Obama Proposes Overturning Bush’s ‘Right to Conscience’ Rule
Friday, March 06, 2009 at 4:33 pm
The White House has proposed a regulation to overturn a controversial Bush administration rule that expanded the rights of health care workers to deny services they deem morally objectionable.
Taking effect in the final days of the George W. Bush’s presidency, the so-called “right of conscience” rule angered many lawmakers, health care advocates and women’s rights groups, who feared the change would limit women’s access to contraceptives and other reproductive health services. The Obama administration’s proposal, originating from the Department of Health and Human Services, would simply rescind the Bush rule.

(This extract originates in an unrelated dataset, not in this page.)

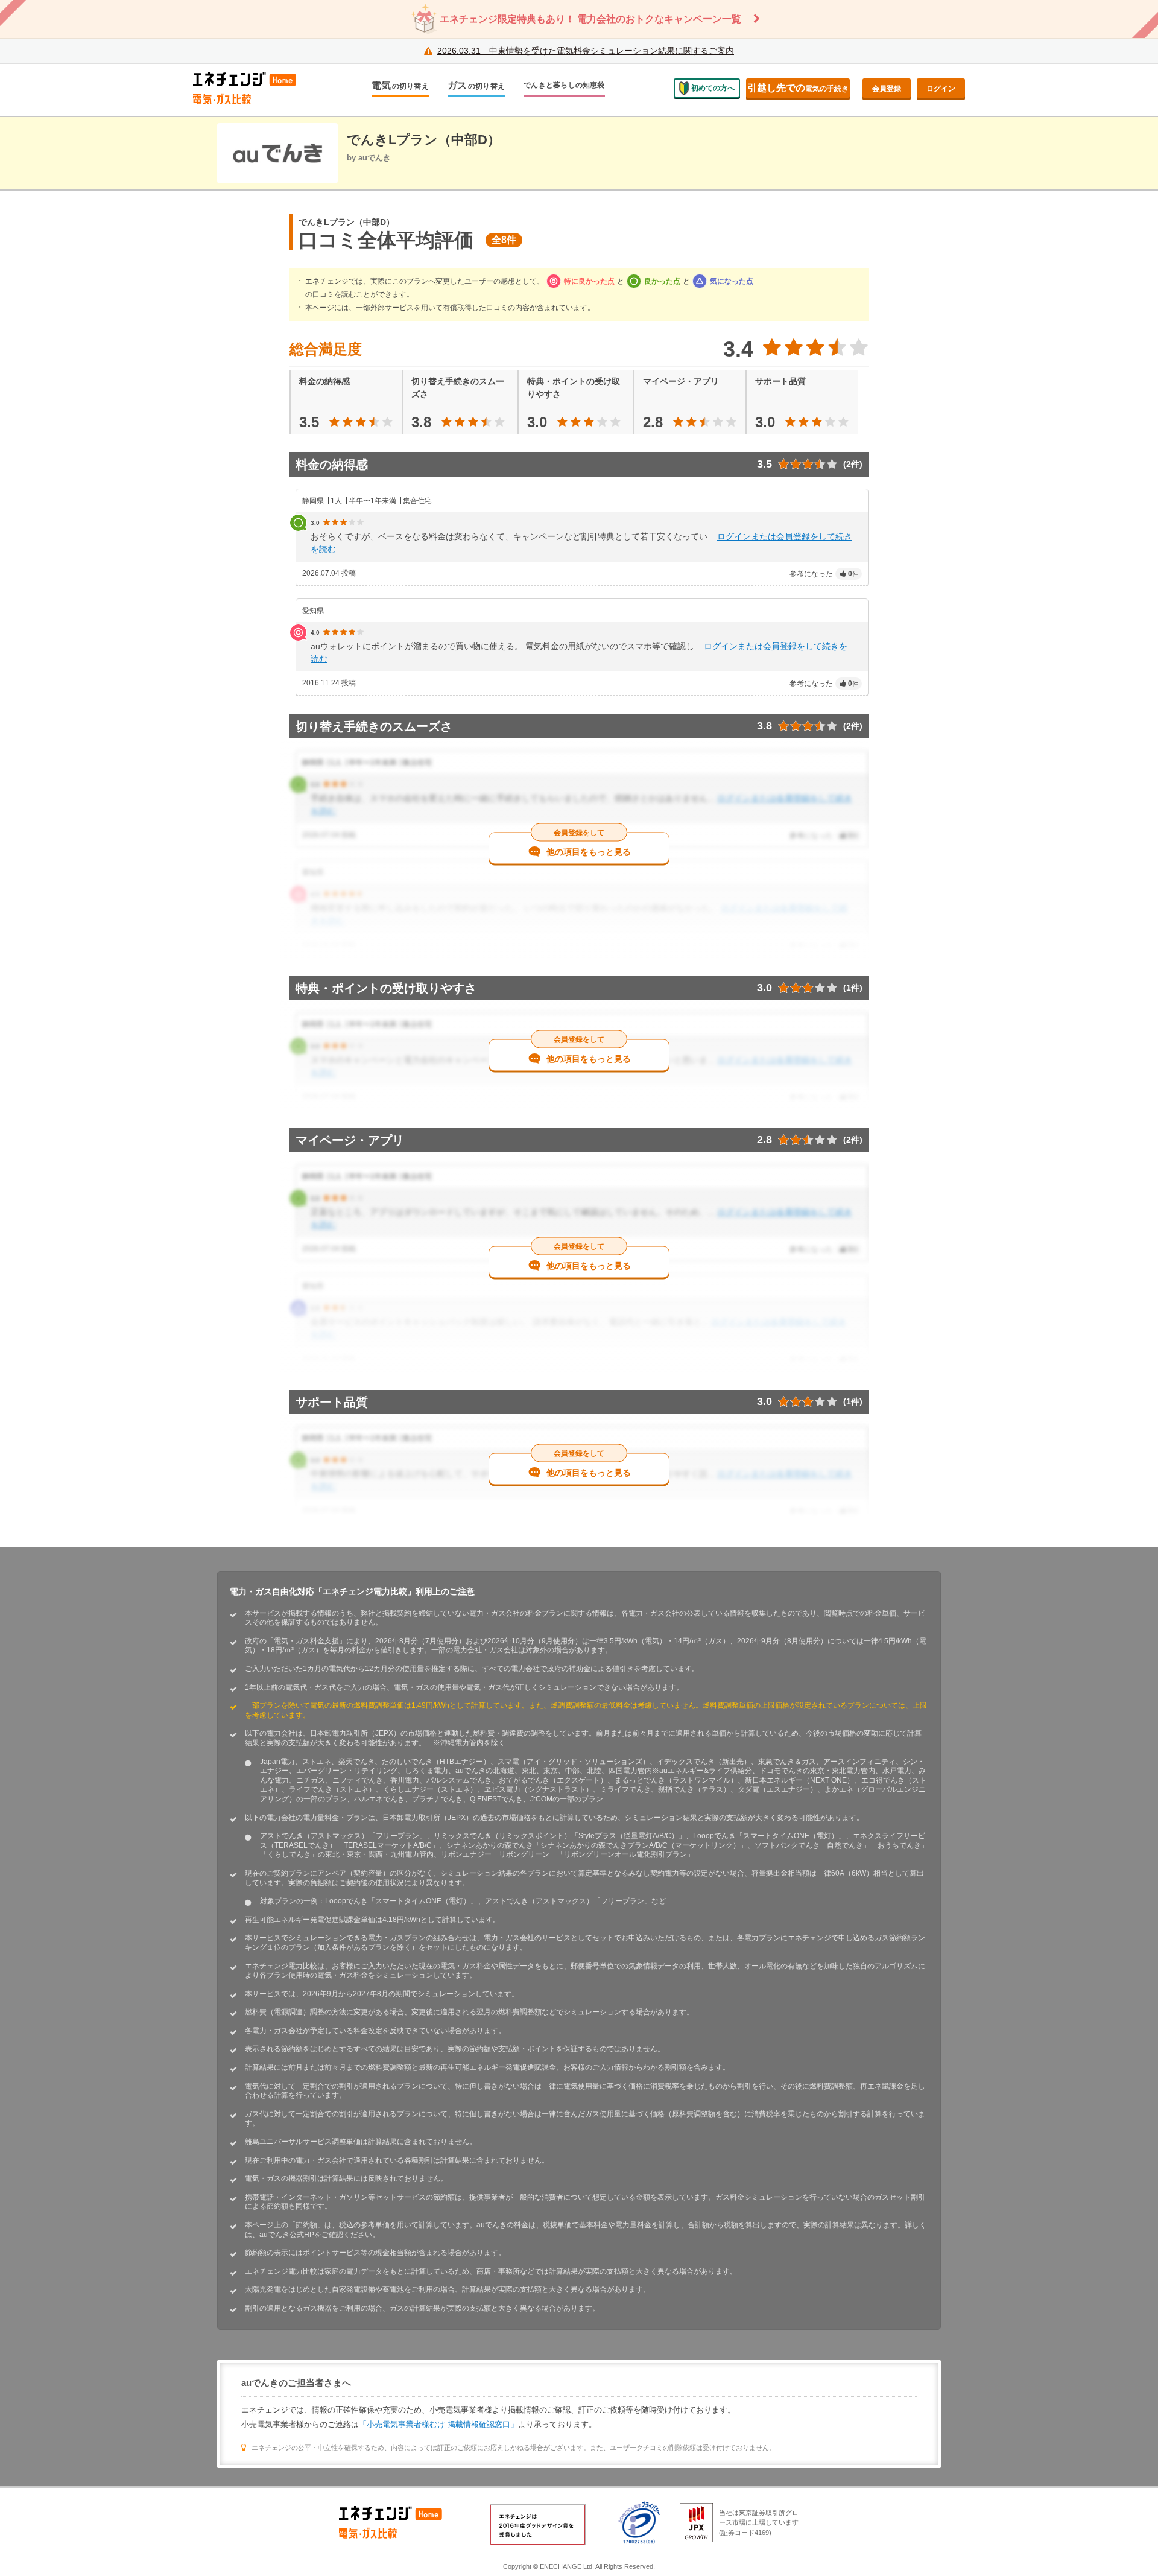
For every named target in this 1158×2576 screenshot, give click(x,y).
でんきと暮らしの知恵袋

The White House justifies the move like this:
Commenters asserted that the rule would limit access to patient care and raised concerns that individuals could be denied access to services, with effects felt disproportionately by those in rural areas or otherwise underserved. The Department believes that the comments on the August 2008 proposed rule raised a number of questions that warrant further careful consideration. It is important that the Department have the opportunity to review this regulation to ensure its consistency with current Administration policy.”
In the eyes of many advocates, the decision is change they can believe in. Cecile Richards, president of the Planned Parenthood Federation of America, issued a statement Friday cheering the move:
Patients, especially low income women, deserve access to complete and accurate health care information and services and today’s action shows that this administration understands and will meet this need. This is a common sense fix.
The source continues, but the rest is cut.